Reading passage:
+ + +

Neurons with simpler receptive fields converge onto neurons with more complex receptive fields, creating increasing complexity in the primary visual cortex.

Question 9

How has the understanding of retinal ganglion cell receptive fields changed since Hubel & Wiesel?

Answer 9

Retinal ganglion cells are now known to be highly diverse, with 20 types in primates and 40 in mice, responding to uniform illumination, orientation, motion, and direction of motion, not just on-center/off-center.

Question 10

How have views of lateral geniculate nucleus (LGN) receptive fields changed?

Answer 10

Some LGN cells respond to orientation, motion, and direction of motion, not just contrast, showing properties similar to retinal ganglion cells.

Question 11

What are contextual influences in visual processing?

Answer 11

Responses of visual neurons depend not only on stimuli inside their receptive field but also on stimuli outside it, including natural scenes, movement, and biologically relevant cues.

+ + +

[Dataset entries]
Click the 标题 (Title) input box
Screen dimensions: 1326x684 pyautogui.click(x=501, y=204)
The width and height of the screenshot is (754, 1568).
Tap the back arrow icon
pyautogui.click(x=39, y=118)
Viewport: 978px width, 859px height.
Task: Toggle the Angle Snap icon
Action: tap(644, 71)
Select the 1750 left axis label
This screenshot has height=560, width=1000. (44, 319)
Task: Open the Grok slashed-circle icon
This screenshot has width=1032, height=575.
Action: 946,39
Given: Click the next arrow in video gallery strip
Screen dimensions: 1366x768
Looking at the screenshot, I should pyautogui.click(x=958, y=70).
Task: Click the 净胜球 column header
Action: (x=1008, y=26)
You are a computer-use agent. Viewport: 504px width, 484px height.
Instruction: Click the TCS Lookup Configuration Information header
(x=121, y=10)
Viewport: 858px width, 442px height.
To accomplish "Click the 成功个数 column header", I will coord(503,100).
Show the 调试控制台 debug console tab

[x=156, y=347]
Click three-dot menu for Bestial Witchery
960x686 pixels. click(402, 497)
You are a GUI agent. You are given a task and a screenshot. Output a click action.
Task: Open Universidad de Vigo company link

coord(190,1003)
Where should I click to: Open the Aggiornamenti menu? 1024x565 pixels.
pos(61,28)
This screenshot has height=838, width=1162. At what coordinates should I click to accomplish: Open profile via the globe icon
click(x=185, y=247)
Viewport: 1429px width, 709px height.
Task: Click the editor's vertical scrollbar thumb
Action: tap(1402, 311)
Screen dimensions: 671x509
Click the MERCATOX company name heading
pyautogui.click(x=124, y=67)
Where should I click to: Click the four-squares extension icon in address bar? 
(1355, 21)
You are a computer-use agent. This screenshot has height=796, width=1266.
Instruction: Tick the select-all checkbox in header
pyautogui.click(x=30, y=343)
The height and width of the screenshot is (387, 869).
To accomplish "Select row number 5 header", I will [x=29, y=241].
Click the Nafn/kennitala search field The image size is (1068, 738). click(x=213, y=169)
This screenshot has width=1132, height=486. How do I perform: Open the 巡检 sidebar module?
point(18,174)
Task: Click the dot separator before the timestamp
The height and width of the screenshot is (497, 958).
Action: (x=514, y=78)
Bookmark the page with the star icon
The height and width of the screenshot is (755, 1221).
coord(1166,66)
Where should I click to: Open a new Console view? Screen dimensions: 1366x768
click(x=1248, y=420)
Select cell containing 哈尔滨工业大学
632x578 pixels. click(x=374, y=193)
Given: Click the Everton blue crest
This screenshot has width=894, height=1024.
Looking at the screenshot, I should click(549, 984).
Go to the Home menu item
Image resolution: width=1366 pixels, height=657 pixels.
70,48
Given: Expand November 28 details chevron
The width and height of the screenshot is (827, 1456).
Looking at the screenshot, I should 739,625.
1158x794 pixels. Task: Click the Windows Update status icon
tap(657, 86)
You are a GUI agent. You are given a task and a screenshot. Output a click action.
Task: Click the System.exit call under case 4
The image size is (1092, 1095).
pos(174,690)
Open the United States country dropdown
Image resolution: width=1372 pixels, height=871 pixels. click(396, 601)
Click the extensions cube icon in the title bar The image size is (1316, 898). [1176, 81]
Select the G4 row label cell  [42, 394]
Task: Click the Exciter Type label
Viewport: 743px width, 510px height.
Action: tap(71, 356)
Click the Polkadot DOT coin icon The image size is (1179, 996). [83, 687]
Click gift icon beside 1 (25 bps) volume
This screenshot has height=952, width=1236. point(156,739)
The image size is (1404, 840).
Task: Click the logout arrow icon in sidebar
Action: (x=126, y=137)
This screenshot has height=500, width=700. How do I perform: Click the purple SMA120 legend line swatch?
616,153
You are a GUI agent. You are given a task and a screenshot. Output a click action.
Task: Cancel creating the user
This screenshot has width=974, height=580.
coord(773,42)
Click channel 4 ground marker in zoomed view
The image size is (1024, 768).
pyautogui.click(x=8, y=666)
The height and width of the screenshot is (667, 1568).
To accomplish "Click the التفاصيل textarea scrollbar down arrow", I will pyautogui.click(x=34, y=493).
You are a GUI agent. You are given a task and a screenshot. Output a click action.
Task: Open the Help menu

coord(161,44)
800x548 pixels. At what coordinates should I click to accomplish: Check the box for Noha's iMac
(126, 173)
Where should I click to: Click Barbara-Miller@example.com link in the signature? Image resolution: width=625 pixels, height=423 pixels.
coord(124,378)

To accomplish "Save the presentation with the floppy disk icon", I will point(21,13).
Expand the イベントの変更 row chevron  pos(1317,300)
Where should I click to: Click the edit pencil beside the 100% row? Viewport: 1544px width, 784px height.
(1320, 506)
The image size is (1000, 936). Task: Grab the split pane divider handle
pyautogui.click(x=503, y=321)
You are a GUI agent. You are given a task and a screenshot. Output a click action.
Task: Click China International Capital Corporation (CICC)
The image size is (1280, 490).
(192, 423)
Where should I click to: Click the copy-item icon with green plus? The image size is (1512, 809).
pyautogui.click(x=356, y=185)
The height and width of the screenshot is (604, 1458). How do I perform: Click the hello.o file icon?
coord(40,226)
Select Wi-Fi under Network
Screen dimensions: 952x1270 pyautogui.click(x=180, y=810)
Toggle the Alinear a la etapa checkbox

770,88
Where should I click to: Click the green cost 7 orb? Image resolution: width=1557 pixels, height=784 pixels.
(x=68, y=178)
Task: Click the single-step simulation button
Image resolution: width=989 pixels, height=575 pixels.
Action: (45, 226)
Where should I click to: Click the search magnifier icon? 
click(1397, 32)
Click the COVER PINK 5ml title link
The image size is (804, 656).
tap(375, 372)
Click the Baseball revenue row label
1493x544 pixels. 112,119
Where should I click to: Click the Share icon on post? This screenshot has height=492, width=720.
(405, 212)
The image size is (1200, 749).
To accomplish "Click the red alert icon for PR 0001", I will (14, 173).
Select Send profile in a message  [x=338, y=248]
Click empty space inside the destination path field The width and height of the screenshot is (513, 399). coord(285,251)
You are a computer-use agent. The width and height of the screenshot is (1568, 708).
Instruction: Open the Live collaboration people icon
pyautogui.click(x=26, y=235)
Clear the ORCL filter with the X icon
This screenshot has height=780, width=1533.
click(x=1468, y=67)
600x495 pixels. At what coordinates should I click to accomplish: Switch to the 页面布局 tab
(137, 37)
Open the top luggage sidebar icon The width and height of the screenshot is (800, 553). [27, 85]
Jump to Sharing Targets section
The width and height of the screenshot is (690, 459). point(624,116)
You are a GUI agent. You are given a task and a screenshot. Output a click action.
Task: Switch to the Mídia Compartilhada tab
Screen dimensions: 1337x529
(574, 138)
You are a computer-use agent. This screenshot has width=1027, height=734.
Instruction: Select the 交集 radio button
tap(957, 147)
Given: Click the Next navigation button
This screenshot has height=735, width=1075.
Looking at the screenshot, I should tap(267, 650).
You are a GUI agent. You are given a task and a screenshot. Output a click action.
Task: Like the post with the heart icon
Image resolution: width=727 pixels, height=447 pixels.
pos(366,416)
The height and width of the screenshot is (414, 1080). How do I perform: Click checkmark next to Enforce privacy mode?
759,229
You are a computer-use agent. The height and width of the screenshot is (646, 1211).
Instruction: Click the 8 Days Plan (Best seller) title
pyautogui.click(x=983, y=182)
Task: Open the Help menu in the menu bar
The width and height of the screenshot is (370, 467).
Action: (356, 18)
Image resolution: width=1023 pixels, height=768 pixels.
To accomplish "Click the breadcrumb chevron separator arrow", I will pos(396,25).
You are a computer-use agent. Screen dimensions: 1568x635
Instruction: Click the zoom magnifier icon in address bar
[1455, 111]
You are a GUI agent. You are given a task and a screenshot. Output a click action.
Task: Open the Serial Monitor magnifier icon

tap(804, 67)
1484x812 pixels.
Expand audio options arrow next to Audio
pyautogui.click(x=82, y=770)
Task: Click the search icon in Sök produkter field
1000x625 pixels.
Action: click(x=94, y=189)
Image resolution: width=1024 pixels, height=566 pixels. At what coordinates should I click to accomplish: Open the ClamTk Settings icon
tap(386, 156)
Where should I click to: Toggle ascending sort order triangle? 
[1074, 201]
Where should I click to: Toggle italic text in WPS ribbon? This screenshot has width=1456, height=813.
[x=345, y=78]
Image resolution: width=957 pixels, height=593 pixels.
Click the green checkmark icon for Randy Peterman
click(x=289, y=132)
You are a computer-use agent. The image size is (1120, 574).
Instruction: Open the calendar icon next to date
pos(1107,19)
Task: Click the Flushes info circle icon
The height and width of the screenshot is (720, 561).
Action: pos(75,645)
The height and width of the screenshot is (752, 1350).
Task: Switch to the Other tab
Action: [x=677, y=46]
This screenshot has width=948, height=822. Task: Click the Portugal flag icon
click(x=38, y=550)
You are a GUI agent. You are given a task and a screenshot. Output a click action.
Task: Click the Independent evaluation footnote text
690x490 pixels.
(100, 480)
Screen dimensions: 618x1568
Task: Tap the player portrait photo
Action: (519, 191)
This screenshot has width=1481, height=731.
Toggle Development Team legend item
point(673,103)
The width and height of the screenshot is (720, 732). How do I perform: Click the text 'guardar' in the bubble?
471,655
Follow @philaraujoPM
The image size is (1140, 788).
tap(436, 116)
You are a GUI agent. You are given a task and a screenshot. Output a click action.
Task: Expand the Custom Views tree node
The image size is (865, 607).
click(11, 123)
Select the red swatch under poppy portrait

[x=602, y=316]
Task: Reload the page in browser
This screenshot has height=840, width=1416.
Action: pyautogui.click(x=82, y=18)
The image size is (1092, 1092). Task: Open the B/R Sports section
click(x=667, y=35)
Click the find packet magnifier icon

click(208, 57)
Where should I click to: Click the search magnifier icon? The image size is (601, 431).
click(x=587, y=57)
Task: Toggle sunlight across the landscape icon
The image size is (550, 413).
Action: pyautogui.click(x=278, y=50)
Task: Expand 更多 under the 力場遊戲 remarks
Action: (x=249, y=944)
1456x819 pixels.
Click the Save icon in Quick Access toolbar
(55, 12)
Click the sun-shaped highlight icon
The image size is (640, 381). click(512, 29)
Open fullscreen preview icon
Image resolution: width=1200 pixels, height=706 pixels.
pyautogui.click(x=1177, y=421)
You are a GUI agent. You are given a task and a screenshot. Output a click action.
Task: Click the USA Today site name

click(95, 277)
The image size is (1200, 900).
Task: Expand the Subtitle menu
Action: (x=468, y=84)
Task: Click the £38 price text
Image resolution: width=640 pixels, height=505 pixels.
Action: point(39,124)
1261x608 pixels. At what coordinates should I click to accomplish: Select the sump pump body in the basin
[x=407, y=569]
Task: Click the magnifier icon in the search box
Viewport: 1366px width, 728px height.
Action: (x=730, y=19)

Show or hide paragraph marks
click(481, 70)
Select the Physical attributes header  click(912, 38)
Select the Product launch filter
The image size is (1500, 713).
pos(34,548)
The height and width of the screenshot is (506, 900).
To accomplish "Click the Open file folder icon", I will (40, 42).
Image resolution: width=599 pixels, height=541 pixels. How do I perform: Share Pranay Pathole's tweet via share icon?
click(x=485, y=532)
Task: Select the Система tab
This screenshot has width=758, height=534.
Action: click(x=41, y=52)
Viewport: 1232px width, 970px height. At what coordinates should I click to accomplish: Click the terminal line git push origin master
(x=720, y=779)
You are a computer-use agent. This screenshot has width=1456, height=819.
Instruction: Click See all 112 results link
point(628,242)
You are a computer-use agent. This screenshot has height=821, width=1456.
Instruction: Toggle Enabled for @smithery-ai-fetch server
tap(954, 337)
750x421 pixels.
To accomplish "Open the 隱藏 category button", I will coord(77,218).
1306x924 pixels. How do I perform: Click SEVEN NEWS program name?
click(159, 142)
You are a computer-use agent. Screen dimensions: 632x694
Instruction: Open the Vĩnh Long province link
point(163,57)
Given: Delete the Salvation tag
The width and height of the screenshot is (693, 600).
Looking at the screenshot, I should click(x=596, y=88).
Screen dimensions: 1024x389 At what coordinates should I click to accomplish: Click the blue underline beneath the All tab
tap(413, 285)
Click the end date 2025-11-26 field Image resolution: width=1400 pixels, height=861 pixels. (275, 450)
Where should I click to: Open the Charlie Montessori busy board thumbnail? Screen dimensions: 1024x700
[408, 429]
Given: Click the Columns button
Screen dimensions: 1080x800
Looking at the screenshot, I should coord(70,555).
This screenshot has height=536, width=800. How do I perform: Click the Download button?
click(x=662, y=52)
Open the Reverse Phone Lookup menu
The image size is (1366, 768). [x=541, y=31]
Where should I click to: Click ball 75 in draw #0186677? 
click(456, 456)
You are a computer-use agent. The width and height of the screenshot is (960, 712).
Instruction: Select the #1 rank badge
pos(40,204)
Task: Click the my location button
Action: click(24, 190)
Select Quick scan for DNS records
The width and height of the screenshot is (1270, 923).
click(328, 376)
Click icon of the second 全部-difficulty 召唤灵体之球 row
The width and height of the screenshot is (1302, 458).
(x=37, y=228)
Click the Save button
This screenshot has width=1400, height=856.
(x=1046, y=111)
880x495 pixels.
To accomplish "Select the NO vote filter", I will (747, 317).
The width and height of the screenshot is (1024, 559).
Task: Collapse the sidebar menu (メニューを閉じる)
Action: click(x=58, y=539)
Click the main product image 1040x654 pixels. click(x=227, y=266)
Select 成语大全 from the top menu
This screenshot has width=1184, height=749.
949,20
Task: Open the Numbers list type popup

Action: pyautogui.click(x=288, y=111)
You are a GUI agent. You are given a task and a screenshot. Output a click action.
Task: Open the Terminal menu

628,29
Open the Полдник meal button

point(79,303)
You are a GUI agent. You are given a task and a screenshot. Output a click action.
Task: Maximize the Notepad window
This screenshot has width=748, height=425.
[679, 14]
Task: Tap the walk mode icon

+ + +

Task set:
1. In the passage on visual receptive fields, how many types of retinal ganglion cells are found in mice?
2. Continue the passage on visual receptive fields from its last sentence.

Results by task:
1. Forty types.

2.
Question 12

How are receptive fields now viewed in terms of plasticity?

Answer 12

Receptive fields are plastic properties, continually fine-tuned by prior experience and current environmental signals, not static, hardwired features.

Question 13

What is the component (trichromatic) theory of color vision?

Answer 13

Proposed by Young and Helmholtz: There are three types of cones (short, medium, long wavelength sensitive). Color is encoded by the ratio of activity in the three cone types.

Question 14

What is the opponent-process theory of color vision?

Answer 14

Proposed by Hering: Color is encoded by opponent pairs: red/green, blue/yellow, black/white. Cells increase firing for one color and decrease firing for its complement. Explains phenomena like afterimages and why complementary colors cannot mix.

Question 15

How do the component and opponent-process theories coexist?

Answer 15

Cones operate on a trichromatic (component) basis. At higher levels (retina-geniculate-striate system), opponent processing occurs: cells respond oppositely to complementary colors.

Question 16

How do different species vary in color vision?

Answer 16

Most primates: trichromats (3 photopigments). Most mammals: dichromats (2 photopigments, poor red perception). Birds, reptiles, fish: 4 photopigments. Some insects: 5+ photopigments (dragonflies have 10).

Question 17

What was the significance of the Jacobs et al. (2007) study on mice?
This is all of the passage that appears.